2013年8月、韓国・慶尚北道で8歳の女の子が内臓破裂で亡くなる事件が発生。

警察は、被害者の継母(父親の再婚相手)と、12歳の(以下、Aさん)による家庭内暴力と見て捜査。

しかし裁判の過程で、Aさんが「私がやった、継母は悪くない」と証言。

ところがその後に証言を覆し、実際の犯行は継母によるものであることと、継母から偽りの証言を強要されたことを明らかにしました。

これにより継母には傷害致死罪が適用され、懲役20年の求刑

その虐待を放置していたとして、Aさんの父親にも懲役7年の求刑(後に分かりましたが父親も時折暴力を振るっていました)。

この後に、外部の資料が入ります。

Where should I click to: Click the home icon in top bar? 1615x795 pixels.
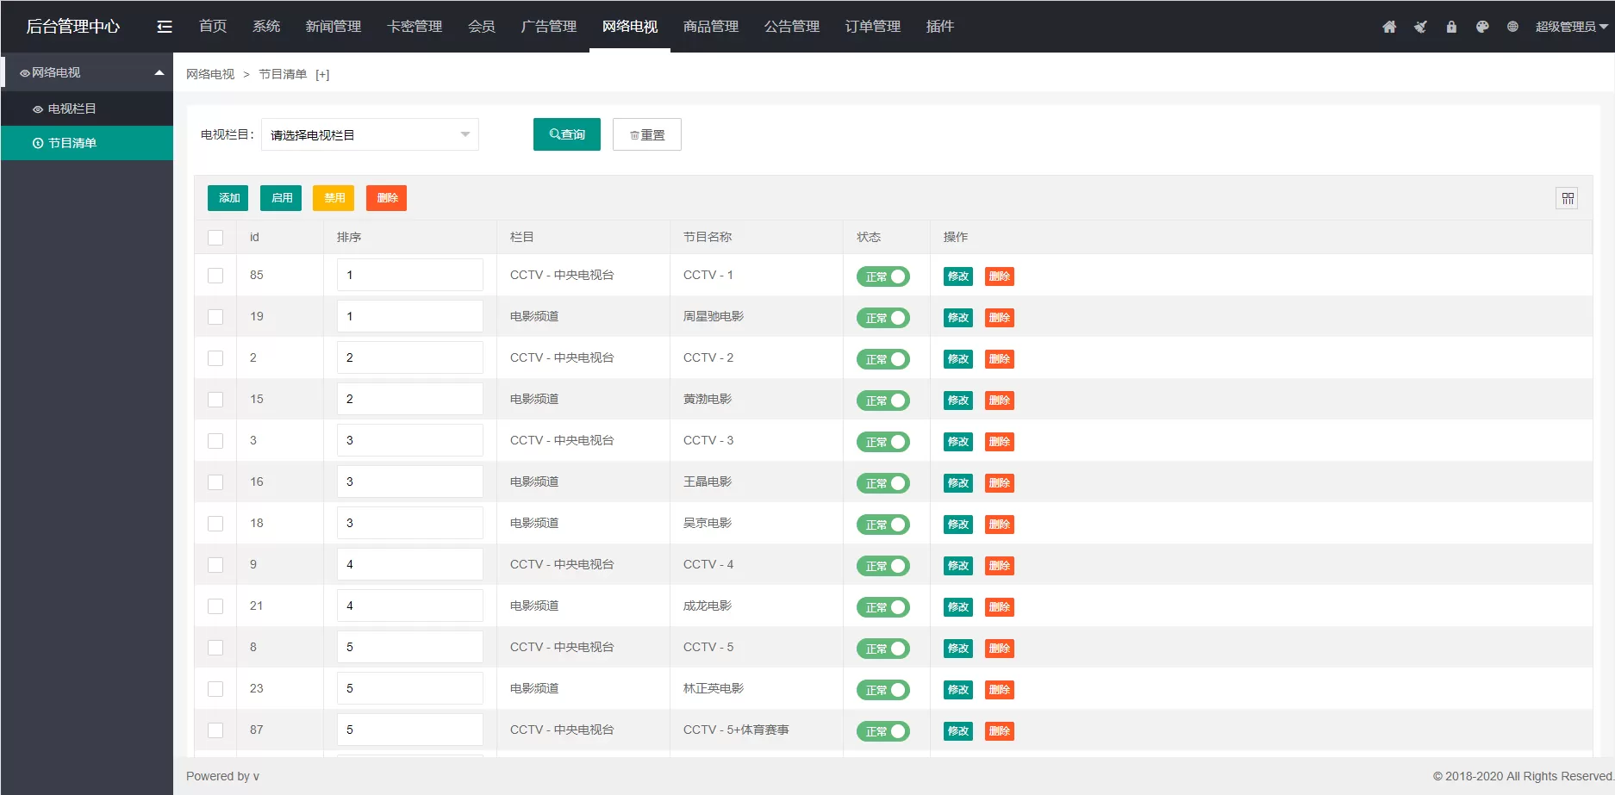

そしてAさんの供述によって明らかになった虐待の内容は、想像を絶するものでした。

Aさんの証言による“虐待の実態”

主に継母の虐待は以下の通り。

  • 浴槽の水に頭を突っ込み気絶させる
  • 青唐辛子を10本食べさせる
  • 洗濯機の中に入れられ回す
  • ロープで縛って階段から突き落とす
  • 熱湯をかけられ火傷させる
  • 「お仕置きだ」として食事抜き

実は、この夫婦にはもう1人娘がいましたが、その子だけが継母の実の子であったため虐待の対象ではなかったそうです。

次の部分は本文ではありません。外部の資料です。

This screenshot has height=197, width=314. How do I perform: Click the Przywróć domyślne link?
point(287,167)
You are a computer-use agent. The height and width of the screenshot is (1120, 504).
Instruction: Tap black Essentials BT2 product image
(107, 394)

継母からすると“夫の連れ子”にあたる2人を虐待していたわけですね。

  • 長女・Aさん(当時12歳):父親の連れ子→被虐待
  • 次女(当時10歳):継母の子→虐待されず
  • 三女(当時8歳):父親の連れ子→被虐待の末に死亡

この次女は、虐待されている2人を見て気の毒に思ってこっそりご飯を食べさせてあげることもありました。

これは映画の中では描かれていない部分でしたね。

警察と児童保護機関もこの家庭内の虐待を知りながらも、積極的な対応をすることはありませんでした。

Aさん自身が学校に助けを求めたり、交番に行きましたが特に何をしてくれるわけでもなく。

結局、諦めた」と語っています。

この事件がドキュメンタリー番組『それが知りたい』で放送され、世間に知られます。

その衝撃的な内容に激震が走りました。

犯人への判決

Aさんは裁判所に「継母を死刑にしてほしい」と記した手紙を送っています。

その心の痛みは言い表せないほどでしょう。

しかし継母には懲役15年、父親には懲役4年の判決。

前述の求刑と比較すると、
継母:求刑20年→懲役15年。
父親:求刑7年→懲役4年。

父親は2018年に刑期を終えて出所しています。

生き残れた被害者Aさんの現在

事件後、Aさんは叔母に引き取られました。

現在は成人しているAさんですが、叔母曰く「今でも継母に似た人を見かけたり、似た状況に遭遇すると息ができなくなる」とのこと。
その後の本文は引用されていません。